Online Exchange Backups

In the third of Jaap's popular series on Exchange Backups he explains Online backups. These have major advantages over offline backups since the backup application does all the logic, and work, for you.

In my previous article, Exchange Server Log File Replay, I explained how to create an offline backup, how to check the database for consistency, how to purge the log files in a safe way and how to restore an offline backup. The major disadvantages are that the database has to be offline, it’s a lot of work and you need a very good understanding what you’re doing.

A much better solution is to use online backups. Online backups do all the work, check the database and purge the log files.
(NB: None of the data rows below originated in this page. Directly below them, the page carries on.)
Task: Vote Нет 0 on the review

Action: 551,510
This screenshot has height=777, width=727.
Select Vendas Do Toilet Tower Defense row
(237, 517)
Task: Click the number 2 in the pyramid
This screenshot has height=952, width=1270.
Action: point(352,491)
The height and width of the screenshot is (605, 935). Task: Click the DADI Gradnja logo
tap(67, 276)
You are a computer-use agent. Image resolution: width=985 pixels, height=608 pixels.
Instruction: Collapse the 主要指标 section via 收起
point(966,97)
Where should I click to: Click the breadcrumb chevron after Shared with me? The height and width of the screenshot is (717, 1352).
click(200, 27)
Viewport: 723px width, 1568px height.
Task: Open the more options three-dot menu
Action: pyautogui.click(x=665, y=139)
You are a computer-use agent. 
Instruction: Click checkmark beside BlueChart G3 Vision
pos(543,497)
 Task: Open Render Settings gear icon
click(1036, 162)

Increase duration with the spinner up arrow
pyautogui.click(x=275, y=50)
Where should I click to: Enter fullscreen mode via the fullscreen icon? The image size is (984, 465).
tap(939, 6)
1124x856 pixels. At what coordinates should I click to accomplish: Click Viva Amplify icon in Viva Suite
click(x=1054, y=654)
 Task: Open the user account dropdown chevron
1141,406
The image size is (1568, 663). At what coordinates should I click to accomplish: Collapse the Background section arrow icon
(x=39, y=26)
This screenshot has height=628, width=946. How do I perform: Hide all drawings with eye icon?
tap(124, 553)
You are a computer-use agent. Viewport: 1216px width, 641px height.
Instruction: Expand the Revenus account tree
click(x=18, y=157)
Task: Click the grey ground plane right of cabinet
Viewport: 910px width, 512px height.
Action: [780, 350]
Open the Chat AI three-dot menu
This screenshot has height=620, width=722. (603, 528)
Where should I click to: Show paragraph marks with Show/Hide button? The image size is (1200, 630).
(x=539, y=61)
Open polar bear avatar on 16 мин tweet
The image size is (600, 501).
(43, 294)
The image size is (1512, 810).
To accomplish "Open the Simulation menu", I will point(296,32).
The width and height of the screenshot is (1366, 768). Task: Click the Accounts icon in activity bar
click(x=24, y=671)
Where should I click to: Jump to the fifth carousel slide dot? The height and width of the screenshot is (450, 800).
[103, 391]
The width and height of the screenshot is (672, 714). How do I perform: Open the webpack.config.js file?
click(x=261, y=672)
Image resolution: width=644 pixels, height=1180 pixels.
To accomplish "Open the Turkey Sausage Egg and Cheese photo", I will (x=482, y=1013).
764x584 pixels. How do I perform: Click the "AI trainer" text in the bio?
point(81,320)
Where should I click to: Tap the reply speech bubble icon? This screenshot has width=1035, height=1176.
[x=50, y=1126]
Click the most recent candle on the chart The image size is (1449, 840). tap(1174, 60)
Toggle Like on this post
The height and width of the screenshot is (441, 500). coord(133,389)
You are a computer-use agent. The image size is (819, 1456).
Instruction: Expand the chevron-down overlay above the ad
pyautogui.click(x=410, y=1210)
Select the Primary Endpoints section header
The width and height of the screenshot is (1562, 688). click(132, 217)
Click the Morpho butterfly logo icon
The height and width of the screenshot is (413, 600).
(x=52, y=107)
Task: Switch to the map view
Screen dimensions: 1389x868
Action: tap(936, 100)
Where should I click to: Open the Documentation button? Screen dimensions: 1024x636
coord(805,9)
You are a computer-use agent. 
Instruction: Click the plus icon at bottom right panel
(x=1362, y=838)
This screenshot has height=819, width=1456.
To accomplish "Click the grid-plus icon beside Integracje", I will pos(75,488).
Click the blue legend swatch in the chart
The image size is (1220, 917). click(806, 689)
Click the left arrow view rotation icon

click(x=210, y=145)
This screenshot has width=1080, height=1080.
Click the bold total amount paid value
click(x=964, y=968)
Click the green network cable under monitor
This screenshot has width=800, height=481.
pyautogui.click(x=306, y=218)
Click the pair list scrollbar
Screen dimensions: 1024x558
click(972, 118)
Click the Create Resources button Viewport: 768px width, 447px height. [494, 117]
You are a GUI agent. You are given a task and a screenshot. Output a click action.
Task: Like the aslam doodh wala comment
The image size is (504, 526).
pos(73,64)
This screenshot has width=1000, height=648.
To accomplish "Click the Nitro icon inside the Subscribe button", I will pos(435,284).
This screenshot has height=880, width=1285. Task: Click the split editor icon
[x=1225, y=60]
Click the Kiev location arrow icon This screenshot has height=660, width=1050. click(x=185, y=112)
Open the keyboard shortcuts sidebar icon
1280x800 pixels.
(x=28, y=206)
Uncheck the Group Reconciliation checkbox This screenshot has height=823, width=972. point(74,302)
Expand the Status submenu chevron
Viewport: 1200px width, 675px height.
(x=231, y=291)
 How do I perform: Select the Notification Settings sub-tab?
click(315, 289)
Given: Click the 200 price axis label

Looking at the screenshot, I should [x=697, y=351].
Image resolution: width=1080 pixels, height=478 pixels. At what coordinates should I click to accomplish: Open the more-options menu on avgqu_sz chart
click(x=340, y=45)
And they do this all online, so there’s no interruption for the end users.

NTBackup

Windows NT, Windows 2000 and Windows 2003 have a neat little backup utility called NTBackup. NTBackup is a lightweight version of a (very old) Veritas BackupExec version. But it’s cheap and it does precisely what we can expect from a backup solution.

When installing Exchange Server on a Windows 2003 Server the NTBackup application is extended with two ESE DLL’s which makes it possible to create online backups from the Exchange Server. The process is the same for all backwards versions of Windows and all backwards versions of Exchange Server. Unfortunately Windows Server 2008 is configured with a new backup application (it’s a feature that has to be installed separately) that can create snap-shot backups of your Windows Server. It does not contain a plug-in for Exchange Server, so when you run Exchange Server 2007 on a Windows Server 2008 machine you have to buy a 3rd party application to backup your Exchange databases.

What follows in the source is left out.